Asynchronous query execution is recommendable if a client does not, or cannot, wait until a request is fully processed. This is e. g. the case with web browsers, which will usually cancel a request after a specific timeout. In such cases, you can use asynchronous execution to trigger another server-side process, which will start the time-consuming process, and fetch the result later on as soon as it is available.

async:eval

Signatures async:eval($query as xs:string) as xs:string
async:eval($query as xs:string, $bindings as map(*)) as xs:string
async:eval($query as xs:string, $bindings as map(*), $options as map(xs:string, xs:string)) as xs:string
Summary Prepares the supplied $query string for asynchronous execution and returns a query id. The query will be queued as described in the article on Transaction Management, and the result will be cached in main-memory until it is fetched via async:result, or until ASYNCTIMEOUT is exceeded. Queries may be updating.
Variables and context items can be declared via $bindings (see xquery:eval for more details). The $options parameter contains evaluation options:
  • cache: indicates if the query result will be cached or ignored (default: true). If the query result will not be cached, the query id will immediately be discarded after query execution, too.
  • base-uri: set base-uri property for the query.
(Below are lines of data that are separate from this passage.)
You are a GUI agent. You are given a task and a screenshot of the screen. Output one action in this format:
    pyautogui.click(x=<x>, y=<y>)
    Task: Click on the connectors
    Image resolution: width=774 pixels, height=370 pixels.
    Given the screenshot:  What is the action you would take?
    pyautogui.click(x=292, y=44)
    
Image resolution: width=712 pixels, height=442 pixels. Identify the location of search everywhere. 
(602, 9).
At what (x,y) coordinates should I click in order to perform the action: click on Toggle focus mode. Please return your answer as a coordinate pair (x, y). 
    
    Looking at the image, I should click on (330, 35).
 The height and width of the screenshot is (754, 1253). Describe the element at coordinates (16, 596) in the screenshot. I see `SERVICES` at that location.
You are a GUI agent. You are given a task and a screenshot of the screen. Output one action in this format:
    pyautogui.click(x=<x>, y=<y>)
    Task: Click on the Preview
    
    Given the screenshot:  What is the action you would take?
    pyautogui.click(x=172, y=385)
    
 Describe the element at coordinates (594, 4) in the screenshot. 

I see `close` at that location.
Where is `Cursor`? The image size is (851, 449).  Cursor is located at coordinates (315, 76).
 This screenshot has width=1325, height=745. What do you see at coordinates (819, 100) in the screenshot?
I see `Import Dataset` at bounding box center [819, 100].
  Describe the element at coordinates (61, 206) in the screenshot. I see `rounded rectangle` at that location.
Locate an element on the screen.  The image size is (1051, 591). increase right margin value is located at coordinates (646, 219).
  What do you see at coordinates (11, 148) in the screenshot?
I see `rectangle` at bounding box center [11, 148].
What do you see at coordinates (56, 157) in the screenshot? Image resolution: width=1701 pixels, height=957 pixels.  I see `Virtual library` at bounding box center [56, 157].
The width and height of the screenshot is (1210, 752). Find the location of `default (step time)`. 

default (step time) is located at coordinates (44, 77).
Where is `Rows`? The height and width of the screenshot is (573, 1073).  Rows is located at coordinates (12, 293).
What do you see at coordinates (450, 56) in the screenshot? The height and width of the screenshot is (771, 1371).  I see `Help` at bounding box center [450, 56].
This URI will be used when resolving relative URIs by functions such as fn:doc (default: empty string).
Examples
  • async:eval("1+3") returns a query id, e.g. Query-abc. The result can be retrieved via a second query in the same BaseX context: async:result("Query-abc")
  • The following RESTXQ function will return the id of the query thread, which evaluates the query that has been specified in the body of a POST request:
declare %rest:POST("{$query}") %rest:path('/eval') function local:eval($query) {
  async:eval($query)
};

async:result

Signatures async:result($id as xs:string) as item()*
Summary Returns the result of an asynchronously executed query with the specified query $id:
  • Results can only be retrieved once. After retrieval, the cached result will be discarded.
  • If the query raised an error, the error will be raised instead.
Errors is-running: the query is still running.
unknown: the supplied query id is unknown: The query result may already have been retrieved, or query execution may have been stopped.
Examples
  • The following RESTXQ function will either return the result of a previously started query or an error:
declare %rest:path('/result/{$id}') function local:result($id) {
  async:result($id)
};
  • The following query demonstrates how the results of an asynchronously executed query can be returned in a single query. Please remember that this is not the common way how these functions are used in practice:
let $query := async:eval('(1 to 10000000)[. = 1]')
return (
  hof:until(
    function($result) { async:finished($query) },
    function($curr) { prof:sleep(10) },
    ()
  ),
  async:result($query)
)

async:finished

Signatures async:finished($id as xs:string) as xs:boolean
Summary Indicates if the evaluation of a query with the specified query $id has finished. If false is returned, the query is still running. An error will be raised if the query result was not cached or has already been retrieved.
Errors unknown: the supplied query id is unknown: The query result may already have been retrieved, or query execution may have been stopped.

async:stop

Signatures async:stop($id as xs:string) as empty-sequence()
Summary Cancels the execution of a query with the specified query $id, or drops the query result if it has already been executed.
Errors unknown: the supplied query id is unknown: The query result may already have been retrieved, or query execution may have been stopped.

async:ids

Signatures async:ids() as xs:string*
Summary Returns the ids of all queries that are either being executed asynchronously, or that have been executed and the results of which have been cached.
Examples
  • async:ids() ! async:stop(.) stops and invalidates all asynchronous queries and results.

Errors

Code Description
unexpected An unexpected error occurred while running a query or function in a separate thread.
out-of-range The supplied option is out of range.
unknown The supplied query id is unknown or not available anymore.
is-running A query is still running.

Changelog

The module was introduced with Version 8.5.